|
The Sixth IBM Programming Languages Day will be held at the IBM
Thomas J. Watson Research Center on Friday, April 22, 2005. The
day will be held in cooperation with the New
Jersey and New England Programming
Languages and Systems Seminars. The main goal of the event is to
increase awareness of each other's work, and to encourage interaction
and collaboration.
The Programming Languages Day features a keynote presentation and
six regular presentations. Simon
Peyton Jones of Microsoft Research will deliver the keynote
presentation this year.
You are welcome from 9AM onwards, and the keynote presentation will
start at 10AM sharp. We expect the program to run until 4PM. The
Programming Languages day will be held in room GN-F15 in the Hawthorne-1
building in Hawthorne, New
York.
If you plan to attend the Programming Languages Day, please register
by sending an e-mail with your name, affiliation, and contact information
to raghavac@us.ibm.com
so that we can plan for lunch and refreshments.
Agenda
Abstracts
Composable memory transactions
Simon Peyton Jones
Microsoft Research (Cambridge)
Concurrent programs are increasingly important, but are notoriously
difficult to write.
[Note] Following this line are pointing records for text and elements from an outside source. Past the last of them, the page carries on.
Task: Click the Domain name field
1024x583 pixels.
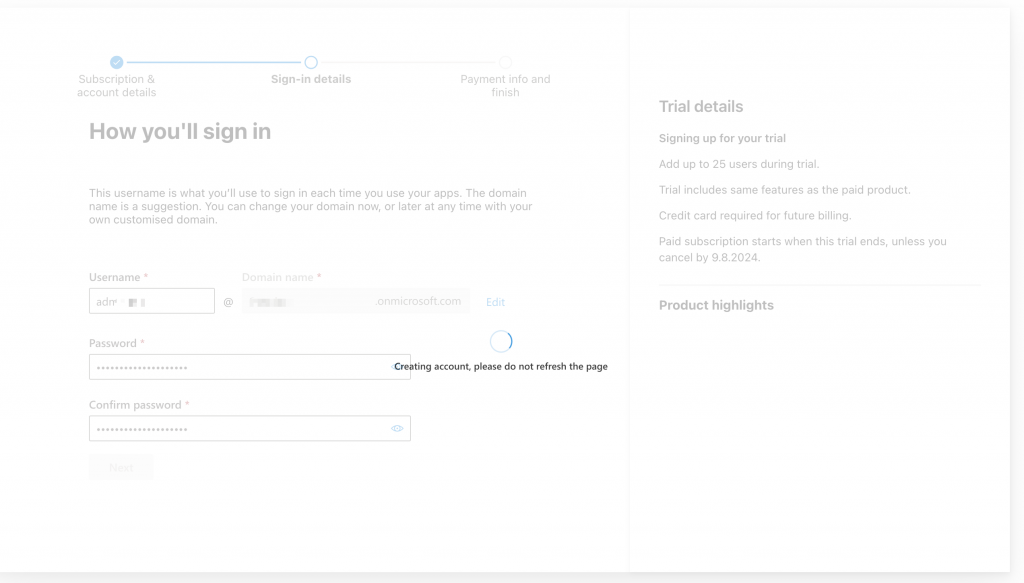Action: (x=355, y=301)
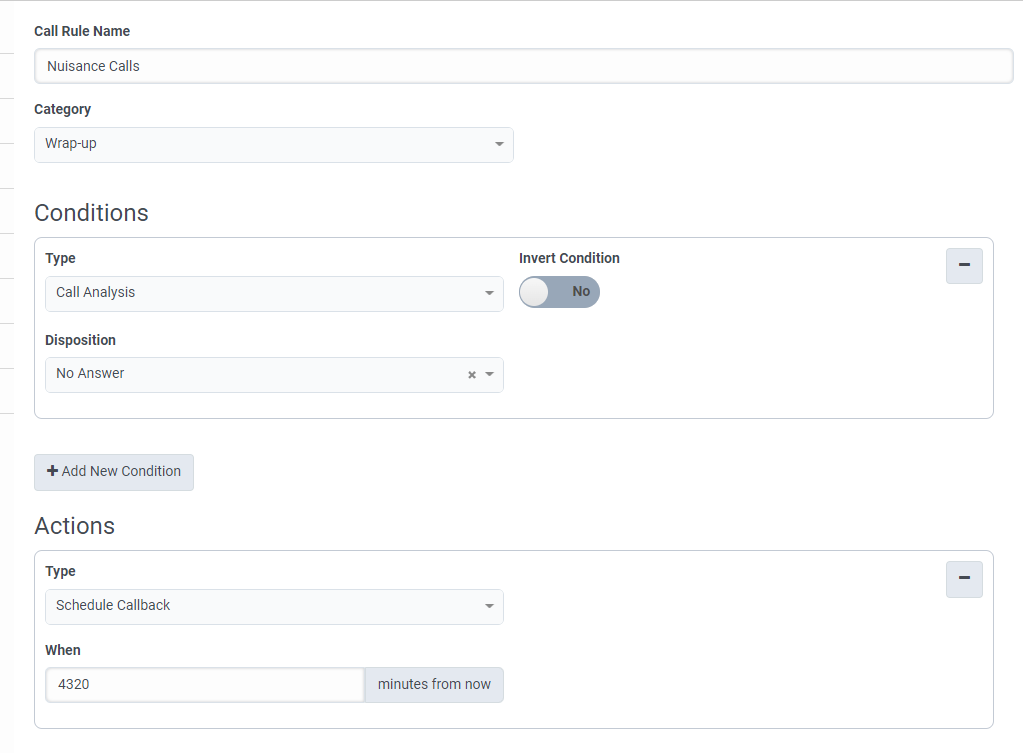Click the Invert Condition label
Image resolution: width=1023 pixels, height=753 pixels.
(x=569, y=258)
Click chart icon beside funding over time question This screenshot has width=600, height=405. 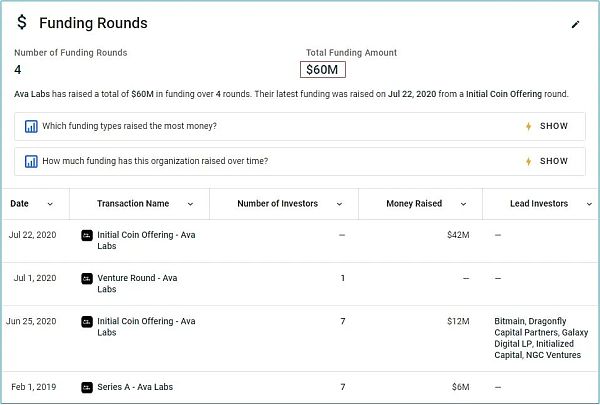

Familiar problems include forgetten locks, deadlock,
missed wake-up calls, and complex error-recovery code. Worse than
all these, however, is lack of compositionality: even correctly-implemented
concurrency abstractions cannot be composed together to form larger
abstractions.
After a decade of stumbling around in the dark, I went to a talk
about \emph{Software Transactional Memory} (STM), and my life was
changed. In this talk I’ll share my Damascus-road experience
with you, by presenting a new shared-memory concurrency model that
avoids, by construction, many of the problems that plague lock-based
synchronisation schemes. Better still, memory transactions compose
beautifully, both in sequence and as choices.
Transactional memory works particularly nicely in a declarative
setting, and I’ll describe our realisation in Haskell. Gratifyingly,
the pure setting allowed us to come up with two ideas that were
previously inaccessible: modular primitives for blocking and choice.
This isn’t a Haskell-ghetto talk, though: I think that transactional
memory is the best hope yet for shared-memory concurrency in any
language.
Joint work with Tim Harris, Maurice Herlihy, Simon Marlow
A Calculus for Specifying Ad Hoc Data
Formats
Yitzhak Mandelbaum
Princeton University
An ad hoc data format is any nonstandard data format for which parsing,
querying, analysis or transformation tools are not readily available.
Vast amounts of useful data are stored and processed in ad hoc formats.
Traditional databases and XML systems provide rich infrastructure
for processing well-behaved data, but are of little help when dealing
with ad hoc formats. Before anything can be done with an ad hoc
data source, someone has to produce a suitable parser for it. Today,
people tend to use C or PERL for this task. Unfortunately, writing
such parsers is tedious and error-prone. It is complicated by the
lack of documentation, convoluted encodings designed to save space,
the need to produce efficient code to cope with the scale of the
data, and the need to handle errors robustly to avoid corrupting
precious data.
As an alternative, a number of languages have been designed to enable
users to describe data declaratively in terms of types and constraints,
including PADS, DataScript and PacketTypes. While these languages
differ significantly in their application, their essential semantics
are quite similar. Unfortunately, no formal specification of the
semantics of any of these languages exists. Such semantics would
be very useful in understanding the existing implementations, as
well as in developing new bindings and alternative implementations.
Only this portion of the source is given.